Lascio spazio alle note:
[1] Come si usa il linguaggio inclusivo in questo caso? Non poteva firmarsi e basta? Per cercare il carattere Ə , ovvero schwa, perché iOS lo ha aggiunto alla tastiera da iPhone ma non ho ancora imparato come farla (o farlo?) da Mac, sono finito in un altro articolo. Questa volta è di Vanity Fair e il modello di business è più chiaro, ma la cultura che lo guida pare si basi proprio sulle differenze di genere. Ieri in Talent Garden sono passato accanto alla scrivania di Joe, stava facendo una ricerca su Porn Hub. Mi ha raccontato del film Romance con Rocco Siffredi, diretto da Catherine Breillat. Abbiamo constatato che tendenzialmente i film porno sembrano finti perché esagerano la focalizzazione sull’atto sessuale, mentre i film di tutti gli altri generi sembrano finti perché omettono una parte importante della sessualità. C’è una correlazione tra l’inclusività di un gruppo sociale e il suo livello di tabù e censura della sessualità? L’utilizzo di un linguaggio inclusivo può avere un impatto sul modo in cui discriminiamo la realtà? Una sessualità vissuta in modo completamente libero, senza tabù e omissioni, è un’utopia da perseguire per raggiungere una società migliore, oppure è la via verso la distopia del Mondo Nuovo?
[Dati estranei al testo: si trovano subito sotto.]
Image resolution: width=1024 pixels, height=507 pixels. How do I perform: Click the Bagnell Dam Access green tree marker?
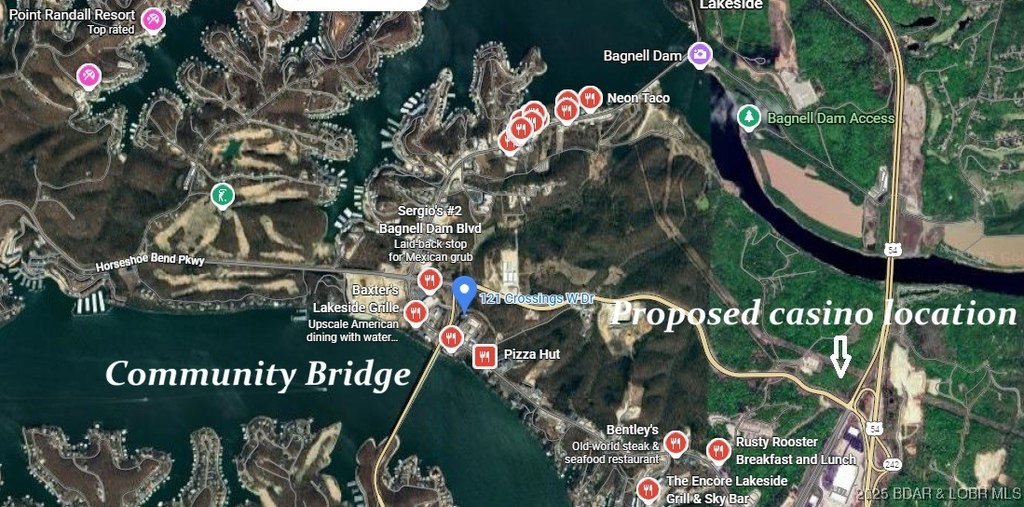coord(749,118)
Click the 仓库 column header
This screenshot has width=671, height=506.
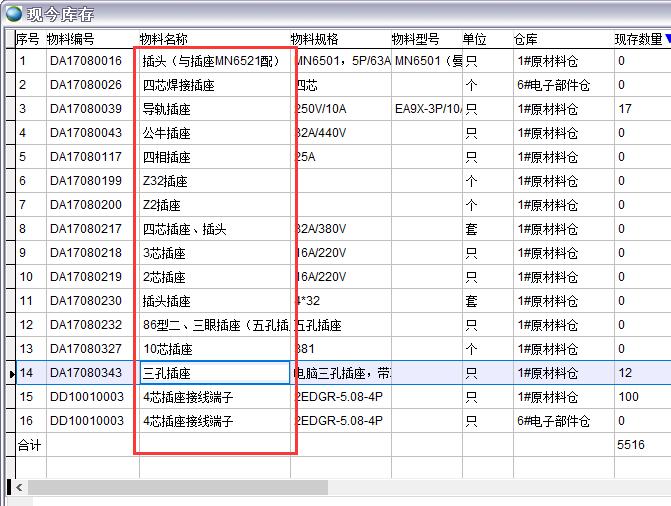[526, 39]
[2] Pocket è una bellissima app che permette di salvare un contenuto che non hai tempo di leggere in quel momento ma che potresti recuperare facilmente in seguito. Si sincronizza in automatico con il lettore e-book e per questo, qualche anno fa, è capitato che trascorressi un’estate intera a leggere articoli salvati durante l’inverno. A parte questa magica eccezione, da quel momento non faccio che accumulare in pocket articoli interessantissimi il cui tempo di lettura complessivo deve aver ormai superato il tempo che mi resta da vivere.
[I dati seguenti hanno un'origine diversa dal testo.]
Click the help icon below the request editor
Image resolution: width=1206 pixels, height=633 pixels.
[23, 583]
[3] Sono sempre stato un grande sostenitore di Kobo al posto di Kindle, ovvero dell’acquisto di ebook da Feltrinelli e non da Amazon. Lo sai che Giangiacomo Feltrinelli ha recuperato personalmente Il dottor Zivago da Pasternak andando a Berlino, in piena Guerra Fredda, rischiando la vita per poi poterlo pubblicare in anteprima mondiale assoluta? E che è stato trovato morto vicino ad un traliccio con addosso documenti falsi in circostanza piuttosto ambigue? Va bene, Jeff Bezos ha volato ai limiti dell’atmosfera terrestre in una sua navicella spaziale indossando un cappello da cowboy. Io stesso ho Amazon Prime da dieci anni, quando costava 7.99€ o forse anche meno, mentre ora dicono che costa mlto di più ma non so dire quanto, non capisco quando mi vengono scalati questi soldi. Nel frattempo comunque uso al massimo Amazon Prime, Video, Wardrobe, Photo, Music (no in realtà quello non mi piace, si sta meglio con Spotify), etc. ma al contempo dico che Amazon è cattiva. Morte al Kindle, viva gli ePub.